The key difference with traditional database analyst roles is that the data warehouse analyst fulfills a different function to application-specific data sets used by transactional systems. In addition, modern approaches to data intelligence have changed with the emergence of machine learning and AI capabilities.

Keeping the swamps at bay

Early data warehouse projects sometimes became data swamps or data silos due to the lack of best practices, said Ravi Hulasi, chief cloud evangelist at Tamr, a master data management platform. A data warehouse analyst can set up data crawlers and catalogs to help teams understand the usability of data assets for new projects.

Hulasi often sees data warehouse analysts working alongside system analysts, database administrators, data engineers and other IT roles on the tech side. Their internal customer is often an operations engineer, data scientist or business analyst. These customers rely on the warehouse analyst for insights into how data fits their needs.

Taming data sprawl

A data warehouse analyst can also help organizations mitigate the explosion of data growth as organizations capture and combine data in new ways. Rebecca Kelly, technical evangelist at Kx, an operational intelligence platform used in financial trading, has seen many organizations underestimate the way data can spawn more data.

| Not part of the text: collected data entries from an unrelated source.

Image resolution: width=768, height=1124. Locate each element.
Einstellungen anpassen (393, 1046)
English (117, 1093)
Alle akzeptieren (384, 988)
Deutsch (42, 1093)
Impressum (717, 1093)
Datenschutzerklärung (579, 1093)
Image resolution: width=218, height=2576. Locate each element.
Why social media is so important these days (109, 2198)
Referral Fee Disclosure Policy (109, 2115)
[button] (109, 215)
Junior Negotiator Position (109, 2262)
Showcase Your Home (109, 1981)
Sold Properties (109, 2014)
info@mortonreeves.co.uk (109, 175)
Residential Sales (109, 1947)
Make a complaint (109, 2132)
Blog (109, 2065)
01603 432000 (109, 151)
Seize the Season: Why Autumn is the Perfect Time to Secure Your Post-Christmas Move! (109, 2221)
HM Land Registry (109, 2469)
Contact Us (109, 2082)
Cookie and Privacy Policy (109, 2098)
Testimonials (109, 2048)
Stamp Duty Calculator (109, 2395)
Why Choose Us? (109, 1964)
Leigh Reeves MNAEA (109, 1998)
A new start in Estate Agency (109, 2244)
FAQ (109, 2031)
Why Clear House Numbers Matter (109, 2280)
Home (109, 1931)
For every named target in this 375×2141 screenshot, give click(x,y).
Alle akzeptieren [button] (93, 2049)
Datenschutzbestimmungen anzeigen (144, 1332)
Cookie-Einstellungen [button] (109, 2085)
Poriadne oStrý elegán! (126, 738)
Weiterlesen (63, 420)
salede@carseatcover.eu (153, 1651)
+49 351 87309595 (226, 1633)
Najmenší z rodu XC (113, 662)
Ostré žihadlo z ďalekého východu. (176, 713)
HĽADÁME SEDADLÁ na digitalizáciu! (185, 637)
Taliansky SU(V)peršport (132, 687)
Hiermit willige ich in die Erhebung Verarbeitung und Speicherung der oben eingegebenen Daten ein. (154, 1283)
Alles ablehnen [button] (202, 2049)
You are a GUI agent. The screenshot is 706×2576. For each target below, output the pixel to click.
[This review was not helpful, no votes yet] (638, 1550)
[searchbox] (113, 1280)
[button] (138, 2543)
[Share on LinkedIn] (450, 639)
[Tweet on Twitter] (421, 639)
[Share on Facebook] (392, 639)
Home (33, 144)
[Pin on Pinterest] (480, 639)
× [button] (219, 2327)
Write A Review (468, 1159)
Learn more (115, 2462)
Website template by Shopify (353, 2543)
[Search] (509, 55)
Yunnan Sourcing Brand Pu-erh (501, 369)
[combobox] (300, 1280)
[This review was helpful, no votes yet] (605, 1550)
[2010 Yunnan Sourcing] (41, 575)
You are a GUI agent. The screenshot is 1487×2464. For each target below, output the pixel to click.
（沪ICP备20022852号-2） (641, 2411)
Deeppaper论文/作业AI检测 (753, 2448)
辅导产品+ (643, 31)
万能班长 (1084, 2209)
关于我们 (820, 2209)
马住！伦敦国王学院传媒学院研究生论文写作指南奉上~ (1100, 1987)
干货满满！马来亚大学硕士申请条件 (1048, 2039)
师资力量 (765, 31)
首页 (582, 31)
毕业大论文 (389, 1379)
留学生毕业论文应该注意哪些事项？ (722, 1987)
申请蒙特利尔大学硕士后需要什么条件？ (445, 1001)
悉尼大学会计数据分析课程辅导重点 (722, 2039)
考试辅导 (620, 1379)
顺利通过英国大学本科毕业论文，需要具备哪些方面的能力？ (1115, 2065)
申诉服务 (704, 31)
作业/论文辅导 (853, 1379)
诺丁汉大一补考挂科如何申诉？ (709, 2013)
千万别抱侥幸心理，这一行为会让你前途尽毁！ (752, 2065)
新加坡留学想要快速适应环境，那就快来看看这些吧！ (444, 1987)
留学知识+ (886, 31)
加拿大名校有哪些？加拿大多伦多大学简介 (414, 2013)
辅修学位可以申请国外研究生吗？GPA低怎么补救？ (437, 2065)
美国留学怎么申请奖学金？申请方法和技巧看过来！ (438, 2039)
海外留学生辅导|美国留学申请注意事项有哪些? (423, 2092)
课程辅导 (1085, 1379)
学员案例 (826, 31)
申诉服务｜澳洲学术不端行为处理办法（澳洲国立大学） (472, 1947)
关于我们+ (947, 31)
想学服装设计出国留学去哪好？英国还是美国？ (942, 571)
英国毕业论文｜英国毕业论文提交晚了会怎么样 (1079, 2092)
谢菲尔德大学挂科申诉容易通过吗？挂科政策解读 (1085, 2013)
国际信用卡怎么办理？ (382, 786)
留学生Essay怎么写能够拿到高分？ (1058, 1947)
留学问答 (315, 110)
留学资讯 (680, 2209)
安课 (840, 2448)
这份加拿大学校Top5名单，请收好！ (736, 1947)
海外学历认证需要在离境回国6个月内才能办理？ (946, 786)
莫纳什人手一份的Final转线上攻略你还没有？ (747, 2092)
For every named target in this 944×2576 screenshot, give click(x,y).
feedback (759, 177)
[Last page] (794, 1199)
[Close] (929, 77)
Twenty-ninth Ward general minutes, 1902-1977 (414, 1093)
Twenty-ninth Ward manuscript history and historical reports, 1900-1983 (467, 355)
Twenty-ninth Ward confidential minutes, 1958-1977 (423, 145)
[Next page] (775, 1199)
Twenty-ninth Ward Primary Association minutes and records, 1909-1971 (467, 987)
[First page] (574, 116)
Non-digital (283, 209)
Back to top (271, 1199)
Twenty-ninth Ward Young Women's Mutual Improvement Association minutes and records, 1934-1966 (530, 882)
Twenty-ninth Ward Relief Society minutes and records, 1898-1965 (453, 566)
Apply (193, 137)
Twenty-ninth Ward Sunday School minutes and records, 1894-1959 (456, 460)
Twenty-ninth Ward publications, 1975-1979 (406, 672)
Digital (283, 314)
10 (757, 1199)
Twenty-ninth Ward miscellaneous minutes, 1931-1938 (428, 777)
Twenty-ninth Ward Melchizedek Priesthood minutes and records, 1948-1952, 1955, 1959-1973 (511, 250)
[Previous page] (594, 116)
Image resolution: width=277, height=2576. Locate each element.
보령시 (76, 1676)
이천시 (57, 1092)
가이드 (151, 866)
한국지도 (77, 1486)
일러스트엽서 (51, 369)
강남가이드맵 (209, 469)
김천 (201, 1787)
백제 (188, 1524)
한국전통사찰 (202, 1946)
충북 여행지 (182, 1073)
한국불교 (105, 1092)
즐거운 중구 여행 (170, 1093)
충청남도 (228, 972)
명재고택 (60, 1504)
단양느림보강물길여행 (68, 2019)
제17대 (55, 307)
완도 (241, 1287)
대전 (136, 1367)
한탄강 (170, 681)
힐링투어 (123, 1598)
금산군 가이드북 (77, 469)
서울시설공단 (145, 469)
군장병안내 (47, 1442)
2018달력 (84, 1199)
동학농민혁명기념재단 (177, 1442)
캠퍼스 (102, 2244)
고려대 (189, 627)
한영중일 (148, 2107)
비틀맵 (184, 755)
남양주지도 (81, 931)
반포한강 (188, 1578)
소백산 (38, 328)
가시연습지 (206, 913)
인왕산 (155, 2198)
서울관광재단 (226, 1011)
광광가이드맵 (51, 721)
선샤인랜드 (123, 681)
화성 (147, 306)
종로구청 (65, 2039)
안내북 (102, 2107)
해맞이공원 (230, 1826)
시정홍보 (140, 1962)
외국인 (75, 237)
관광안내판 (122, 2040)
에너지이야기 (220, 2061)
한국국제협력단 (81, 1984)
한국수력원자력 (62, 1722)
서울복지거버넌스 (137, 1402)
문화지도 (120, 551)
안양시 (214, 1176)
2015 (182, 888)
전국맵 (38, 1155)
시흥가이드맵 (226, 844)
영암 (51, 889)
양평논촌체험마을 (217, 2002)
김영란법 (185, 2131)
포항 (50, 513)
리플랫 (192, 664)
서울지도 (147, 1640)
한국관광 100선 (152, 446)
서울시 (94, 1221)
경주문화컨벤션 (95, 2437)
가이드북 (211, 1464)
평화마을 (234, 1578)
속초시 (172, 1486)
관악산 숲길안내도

Kelly said the biggest value of data warehouse analysts is simplifying the process of capturing the data needed to answer business questions such as how to improve the trade lifecycle. For example, data warehouse analysts could set up a data warehouse to capture the entry and exit times for trades within internal applications so bottlenecks could be identified for improvement in a financial trading situation.

Skills and responsibilities

At the minimum, a data warehouse analyst job description includes skills around databases, ETL tools, BI tools and statistics. Some companies may also look for candidates familiar with specific modern data warehousing technologies and analytics tools.

Many data warehouse analysts find themselves as the primary owner of one or more data warehouses internally. Kelly said typical responsibilities include ensuring the security, integrity and access to this data within the organization. They also prepare reports and analyses using this data for the business.

Data warehouse analysts are also responsible for planning, executing and managing how the data sets an organization has access to are collected, managed, analyzed and mined, Scott-Murphy said. All of this must be in support of business requirements, so they play a role between the business and developers to interpret, evaluate and guide what can be done with data.

An excellent data warehouse analyst understands what the business needs to achieve, how data can help reach those goals and how technology can be employed to those ends.

"An exceptional data warehouse analyst looks beyond the boundaries of their organization and their organization's data to influence and expand the limits of what is possible," Scott-Murphy said.